Aber dennoch - je mehr wir uns damit beschäftigen, desto mehr verfestigt sich das Gefühl, dass irgendetwas fundamental schief läuft. Ich will versuchen, das zu erklären: Keine Ahnung, wie ihr das seht, aber für mich gibt es ganz unterschiedliche Musik, die ich aus unterschiedlichen Gründen mag und die ich ganz unterschiedlich höre. Manche ist gut geeignet um beim Kochen oder Schreiben im Hintergrund zu plätschern. Weil sie nicht stört und eine gute Atmosphäre schafft. Andere Musik sauge ich mit meiner ganzen Seele auf. Sie kann mich zum Weinen bringen, zum Grinsen oder Tanzen, kann Resignation in Hoffnung verwandeln und Niedergeschlagenheit in bittersüße Melancholie. Solche Musik kann ich nicht ständig hören, weil sie so stark auf mich wirkt. Aber ich weiß, dass sie im richtigen Moment alles verändern kann.

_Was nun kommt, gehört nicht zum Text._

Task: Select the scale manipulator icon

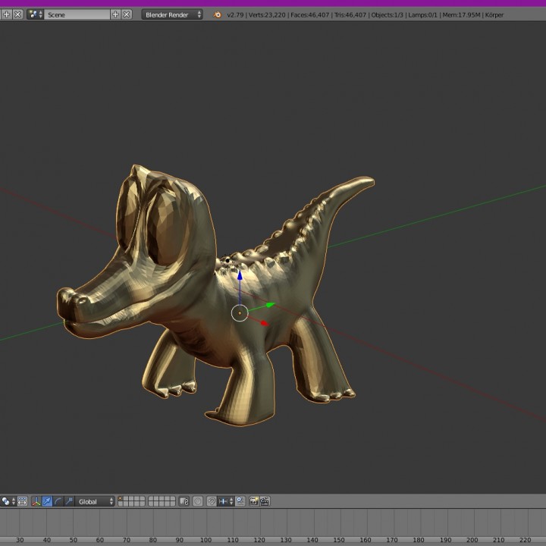Action: pyautogui.click(x=70, y=501)
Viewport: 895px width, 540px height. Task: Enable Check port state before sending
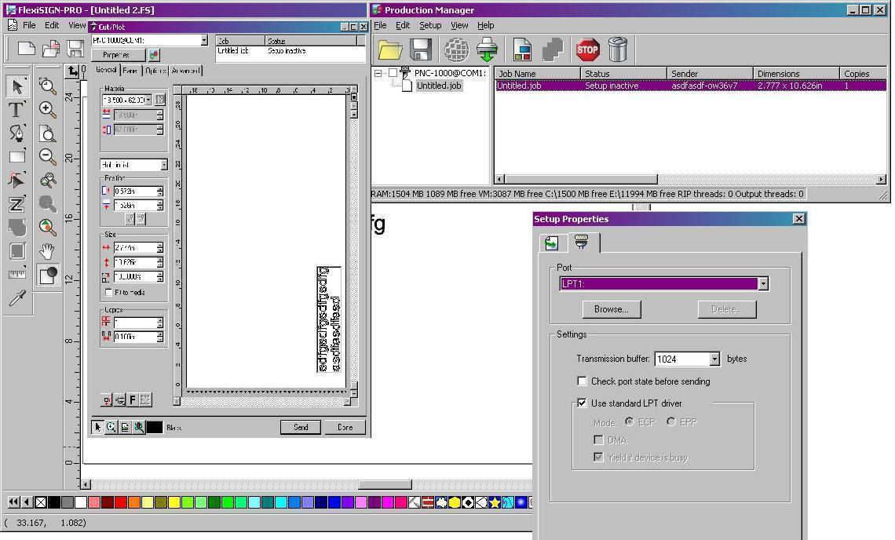coord(582,381)
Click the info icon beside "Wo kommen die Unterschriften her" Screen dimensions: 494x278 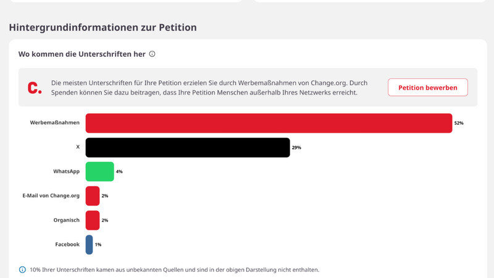pyautogui.click(x=153, y=54)
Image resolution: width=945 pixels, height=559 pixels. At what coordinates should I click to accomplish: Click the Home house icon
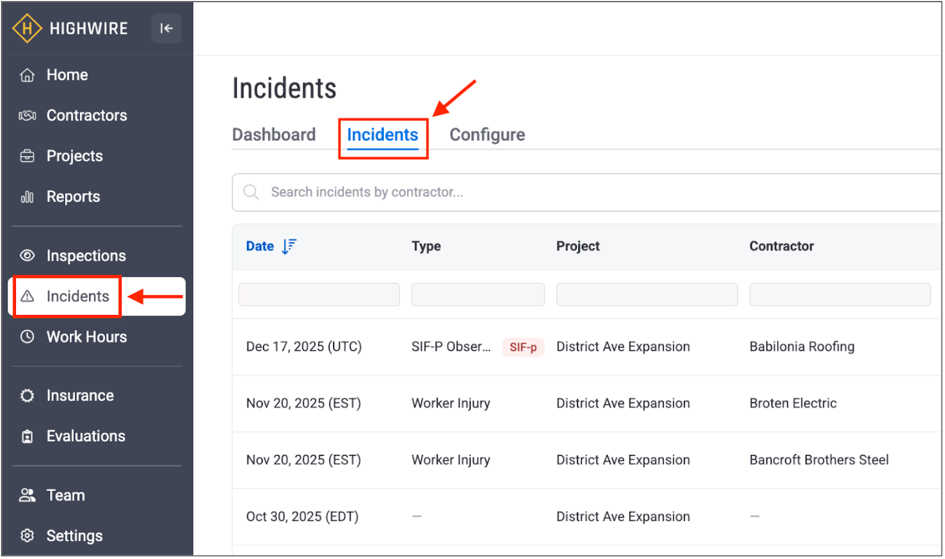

Gleichzeitig wird Musik auch ganz unterschiedlich hergestellt. Man kann in drei oder vier Stunden ein simples Klavierstück komponieren und aufnehmen, das in einer der zahllosen Entspannungsplaylisten hervorragend funktioniert. Aber es gibt auch Musik wie unsere, für die sich mehrere Leute über Wochen oder Monate im Proberaum einschließen, jeden Ton, jede Silbe und jeden Sound immer wieder in Frage stellen, um am Ende hoffentlich ein Gesamtkunstwerk zu erschaffen, das diesen Namen auch verdient. Die Musik, die so entsteht ist oft auf den ersten Blick gar nicht so gefällig. Man muss sie ein paar mal hören, um sie zu entschlüsseln. Aber dann kann sie diese extrem starke Wirkung haben, von der ich oben gesprochen habe.

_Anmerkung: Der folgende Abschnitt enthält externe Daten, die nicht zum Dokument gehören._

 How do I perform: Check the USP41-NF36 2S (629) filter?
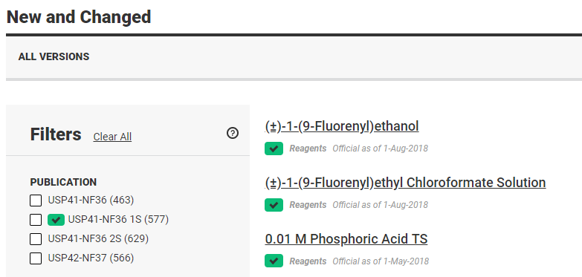(x=36, y=239)
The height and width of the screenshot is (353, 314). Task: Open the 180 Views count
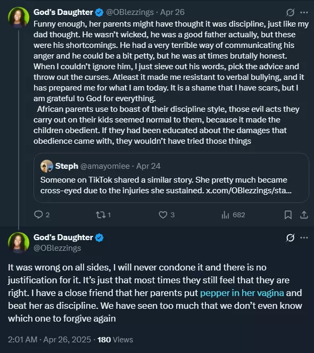(115, 340)
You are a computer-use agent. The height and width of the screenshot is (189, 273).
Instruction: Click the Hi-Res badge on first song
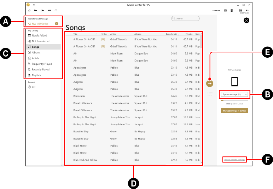click(x=103, y=39)
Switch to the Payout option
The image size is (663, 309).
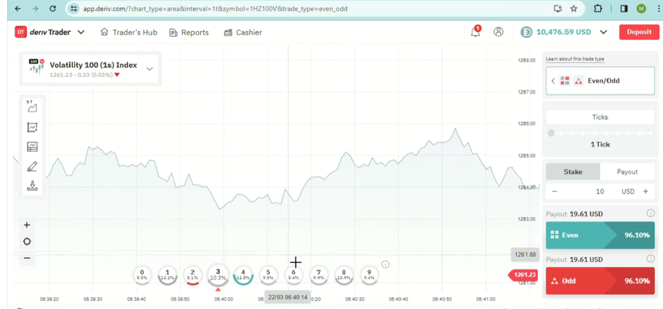pos(627,172)
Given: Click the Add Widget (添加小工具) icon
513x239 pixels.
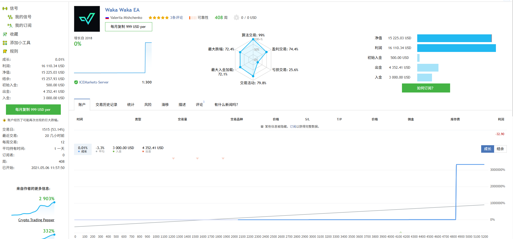Looking at the screenshot, I should [x=5, y=43].
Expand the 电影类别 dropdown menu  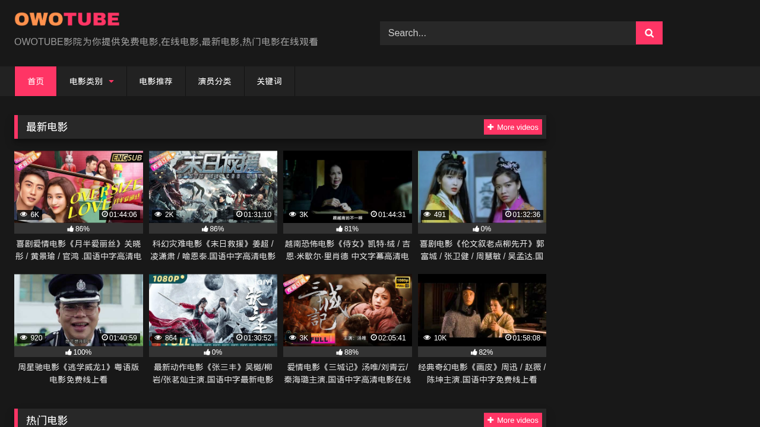(x=91, y=81)
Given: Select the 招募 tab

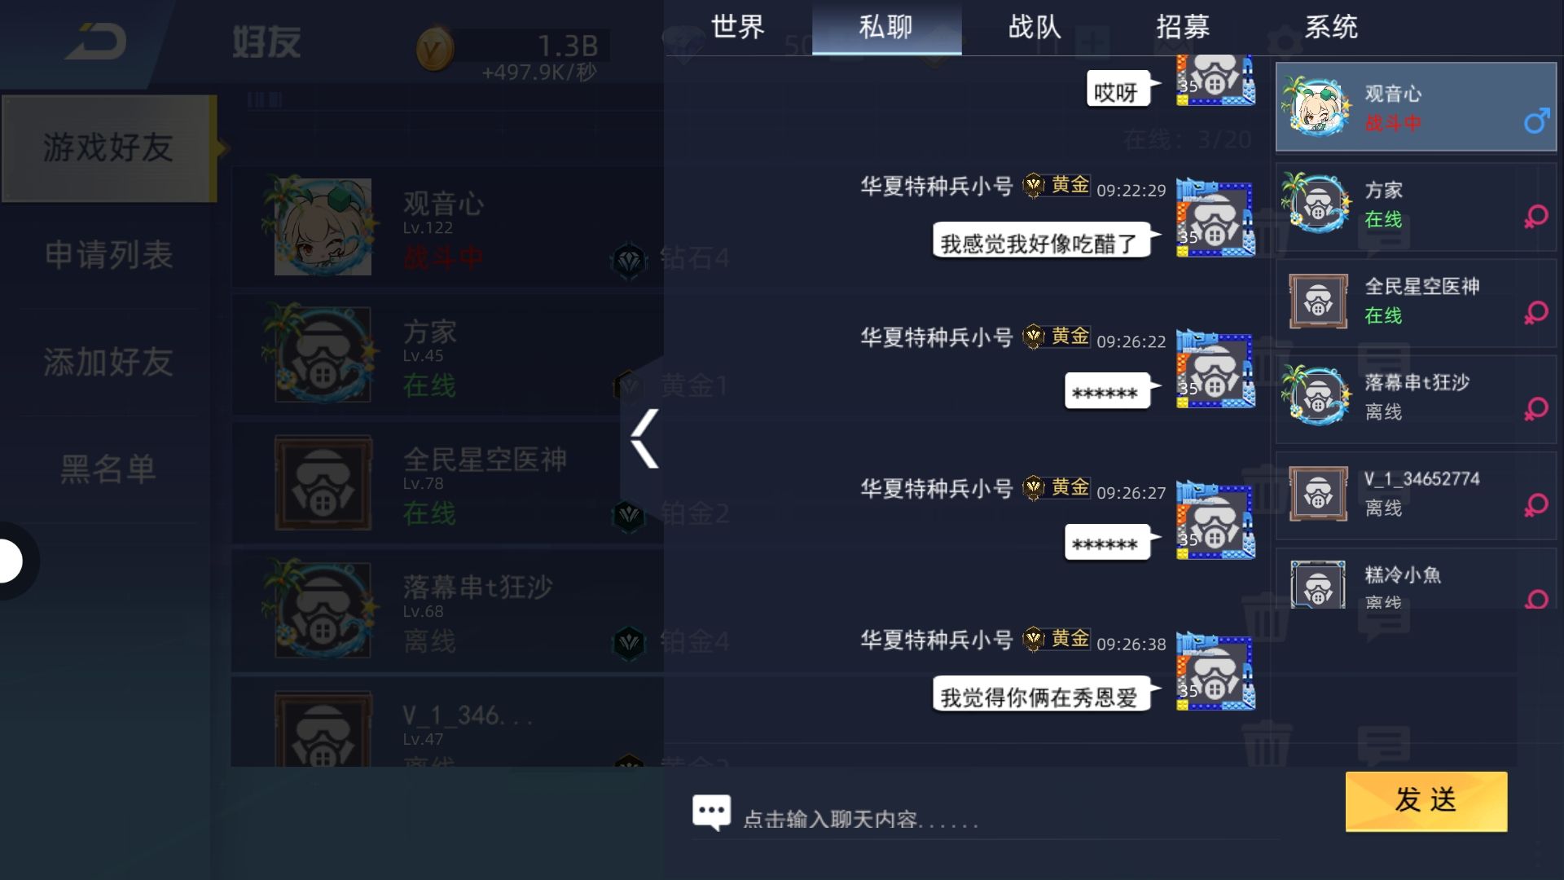Looking at the screenshot, I should [x=1183, y=28].

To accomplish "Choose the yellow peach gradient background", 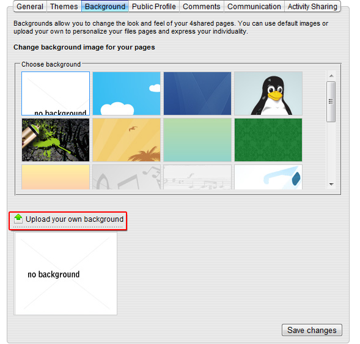I will pyautogui.click(x=56, y=177).
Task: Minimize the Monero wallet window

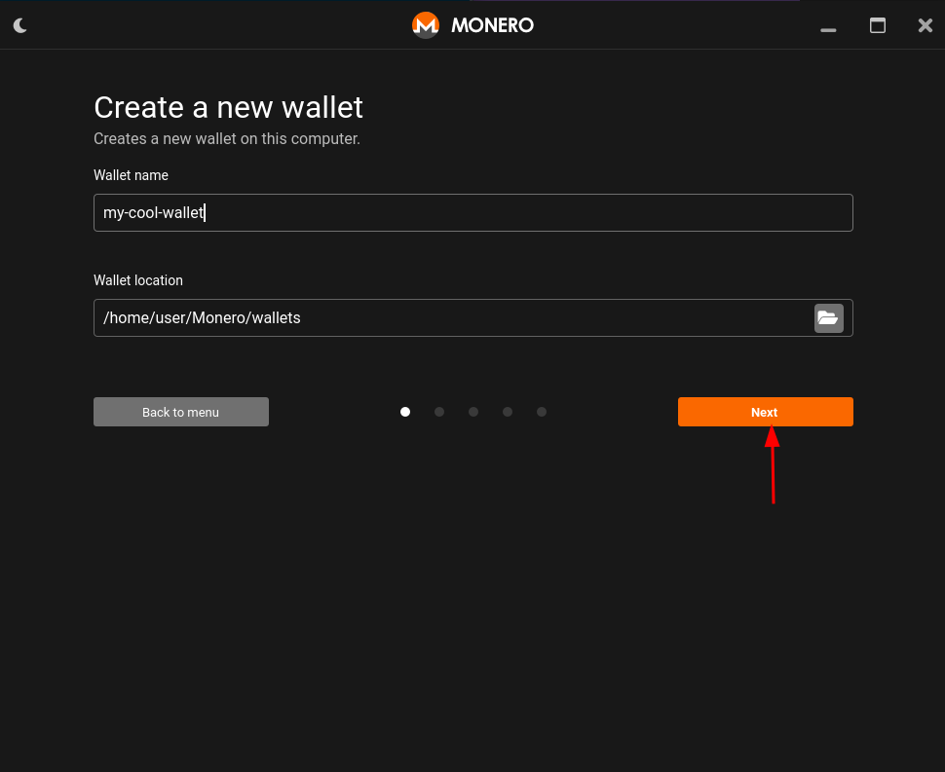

Aber im gegenwärtigen System sind all diese unterschiedlichen Songs immer die gleichen 0,3 cent wert. Sogar 2 Minuten Regengeräusche werden exakt gleich vergütet. Ist das wirklich fair? (Es gibt dazu gerade eine tolle Doku in der ARD Mediathek. Dirty Little Secrets heißt die. Wenn ihr Zeit habt, schaut sie euch unbedingt an.) Und schafft das nicht Anreize, immer mehr Fließbandmusik zu produzieren? Wenn Jin einfach ihre Klavierimprovisationen mitschneiden würde, könnte sie locker ein Album pro Tag veröffentlichen. Und damit vermutlich viel mehr Geld verdienen als wir mit unseren Schweiß-und-Tränen-Songs.
Es geht mir nicht darum, zu jammern. Und ich habe auch keine Lösung für das Problem. Es ist alles kompliziert. Aber so wie es ist, kann es nicht bleiben. Von all dem vielen Geld, das die Streaming Dienste erlösen, geht fast alles an ein paar große Konzerne, eine Hand voll Popstars und eine Armada aus Ghostwritern und Retortenmusik-Produzenten. Für all die Herzblutmusiker da draußen bleiben nur ein paar Krümel. Und wenn in Kürze auch noch künstliche Intelligenzen ernsthaft in diesem Spiel mitmischen, wird sich diese Schieflage nochmal drastisch verschärfen. Denn dann kann man ein Album mit chilliger Klaviermusik oder Lofi-Beats nicht mehr in einer Woche oder einem Tag machen, sondern in einer Minute. Was wird Musik dann noch wert sein?
Hat jemand von euch eine Idee wie man dieses Dilemma löst? Wir sind einigermaßen ratlos.